Varios investigadores sociales han demostrado, con base en estudios detallados, tanto etnográficos como estadísticos, que el trabajo formal no es simplemente una manera de asegurar un sustento. El trabajo define las dimensiones espaciales y temporales de la vida: dónde estamos y hasta cuándo. Sin ocupación regular, la vida (incluso la vida familiar) pierde coherencia. Los incentivos materiales y morales para hacer un buen uso del tiempo desaparecen. El tiempo transcurre sin estructura. Sin disciplina. Y muchas veces sin significado.
Pero el punto de esta columna no es académico: es político. Propone un predicamento sencillo. Intenta rescatar un lugar común que, por razones extrañas, es comúnmente ignorado. A saber: el empleo debe ser el propósito primordial de la acción colectiva. Debe convertirse en un fin en sí mismo. O, mejor, en el fin de todo lo demás. Si así lo aceptamos, deberíamos, entonces, rechazar las medidas antiempleo: el asistencialismo pagado con impuestos al trabajo, la idea de sumar subsidios en lugar de sumar empleos y la tendencia a maximizar la inversión en lugar de multiplicar el trabajo.

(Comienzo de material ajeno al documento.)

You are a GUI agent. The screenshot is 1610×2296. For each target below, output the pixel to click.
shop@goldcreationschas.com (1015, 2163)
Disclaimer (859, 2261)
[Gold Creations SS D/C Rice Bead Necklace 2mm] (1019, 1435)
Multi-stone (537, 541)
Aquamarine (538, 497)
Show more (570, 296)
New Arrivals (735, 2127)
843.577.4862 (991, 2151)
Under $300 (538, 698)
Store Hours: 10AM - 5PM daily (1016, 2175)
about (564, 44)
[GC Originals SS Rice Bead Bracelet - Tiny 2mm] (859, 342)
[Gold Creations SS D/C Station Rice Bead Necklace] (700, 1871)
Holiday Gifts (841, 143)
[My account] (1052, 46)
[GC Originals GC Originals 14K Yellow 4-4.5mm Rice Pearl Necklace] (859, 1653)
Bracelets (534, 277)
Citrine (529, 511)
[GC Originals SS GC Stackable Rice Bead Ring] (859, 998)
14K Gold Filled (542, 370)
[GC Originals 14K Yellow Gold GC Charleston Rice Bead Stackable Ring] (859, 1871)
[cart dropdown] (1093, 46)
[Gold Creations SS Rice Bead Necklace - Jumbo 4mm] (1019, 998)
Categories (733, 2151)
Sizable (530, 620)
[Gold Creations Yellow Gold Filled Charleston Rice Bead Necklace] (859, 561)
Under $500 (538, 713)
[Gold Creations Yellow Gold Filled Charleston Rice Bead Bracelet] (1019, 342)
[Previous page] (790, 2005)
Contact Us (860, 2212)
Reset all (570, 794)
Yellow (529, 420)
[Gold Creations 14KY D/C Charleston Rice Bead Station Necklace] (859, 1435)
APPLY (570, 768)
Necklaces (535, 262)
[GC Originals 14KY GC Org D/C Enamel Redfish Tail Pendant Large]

“Nosotros no queremos medir la economía en función del crecimiento. Para nosotros, más importante que ello es medir la economía en función de las tasas de inversión… Son las tasas de inversión las que permiten los recursos para hacer sostenible la política de Seguridad Democrática y para cumplir con las metas de inversión social”, dijo recientemente el presidente Uribe. Y sus palabras no dejan dudas: la inversión privada y los programas sociales, más que el empleo, son las prioridades del manejo de la economía. El empleo es un subproducto: el resultado secundario de la búsqueda de otras prioridades. Resulta paradójico, en últimas, que el continuo trabajar, trabajar y trabajar no tenga como referente principal el utilitarismo del empleo: la receta que llevaría a la maximización del bienestar colectivo, la fórmula simple de la felicidad: trabajo, trabajo y trabajo.